Можно не стыдиться повторения банальностей. Ведь мало кто из старших действительно помнит об этом или сознает, даже повторяя избитые фразы. Все старики некогда были молодыми, но из молодых никто еще старым не побывал. Эта истина перемалывается в учебниках педагогики, дневниках, мемуарах, в средствах массовой информации, а что толку? Хватит об этом…

Эмили видела перед собой пожилую, неинтересную, сдержанную женщину. Я ее пугала, представляла собой нечто невообразимое, ужасающее - старость. Но для меня она была близка, как мои собственные воспоминания.

На диван девочка улеглась мрачной, погруженной в себя, повернувшись ко мне спиной. Она использовала меня как реперную точку своего скачка из детства в юность с соответствующими изменениями в одежде, манерах, речи, мыслях.

Внутри Эмили бушевали бури, конечно же ей было не до меня, и это длилось неделями.
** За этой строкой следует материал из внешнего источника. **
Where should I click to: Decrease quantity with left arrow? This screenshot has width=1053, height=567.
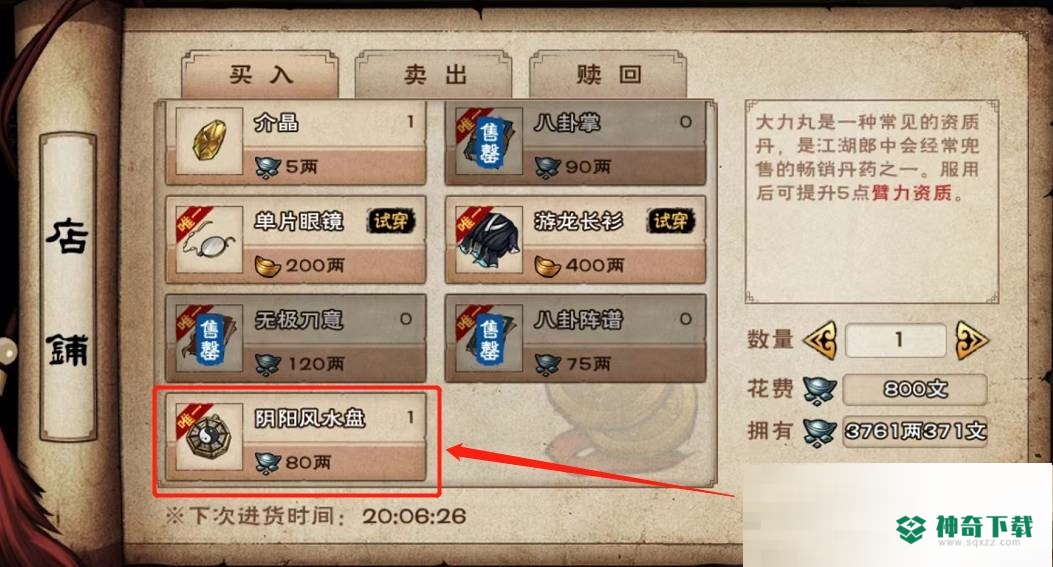[x=820, y=341]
Она жаловалась, что я осуждаю ее внешний вид, что зачем-то придумала тратить деньги на ее одежду, что ей самой не нравится - или нравится, - как она выглядит, что ничего она в жизни не наденет, кроме своих севших штанов да блузки, не достававшей теперь даже до пупка, да свитеров - что не мешало ей стонать: "Хоть раз бы в жизни надеть что-нибудь приличное!", но из-за капризов "упертой старухи" (прямо так Эмили не говорила, но наверняка думала) она вынуждена всю жизнь таскать на себе шмотки, модные в эпоху королевы Виктории… И так далее, до бесконечности.

Тело ее набирало вес, и не только в результате естественного процесса роста и взросления. Целыми днями Эмили валялась на диване со своей желтой кошкособакой (или собакошкой?), обнималась-миловалась со своим вонючим зверем, сосала конфеты, жевала булочки с вареньем, жевала и мечтала, мечтала и жевала. Нарезав целую гору хлеба, прихватив банку джема, набрав печенья, яблок, книг, журналов, девочка устраивалась посреди комнаты на полу, плюхалась на живот - Хуго сей же момент воцарялся у нее на бедрах - и читала, и дремала, и грезила все утро, весь день - и не один день подряд. Меня это бесило, но я не забыла, что в свое время вела себя точно так же.

А потом вдруг Эмили как будто просыпалась, вскакивала, сбрасывая с себя одуревшего от беспрерывного сна зверя, подбегала к зеркалу.

- Боже, как я разжирела! Глядеть тошно!

Или:

- Да я ни в какие одежки не влезу, такого размера ни в каком магазине не сыщешь! Да никто мне ничего покупать и не собирается, разговоры одни…

И тут же:

- Какие одежки, о чем я думаю? Столько народу голодает, многим есть нечего. А я тут зажралась совсем.

Конечно, мне доставило бы огромное удовольствие купить ей обновки. Эмили могла бы побродить по блошиному рынку, по развалам подержанных вещей, как делает сейчас большинство людей. Она даже могла бы позволить себе сходить в настоящий бутик. В "настоящих" магазинах отоваривались лишь немногие; эти заведения стали символом статуса, в них захаживали теперь лишь избранные, принадлежавшие к администрации - этих типов называли трепачами. Эмили мечтала о покупках в "настоящих" магазинах - и не прикасалась к деньгам, которые я оставила в ящике для нее, а вместо этого валялась, обжиралась, грезила.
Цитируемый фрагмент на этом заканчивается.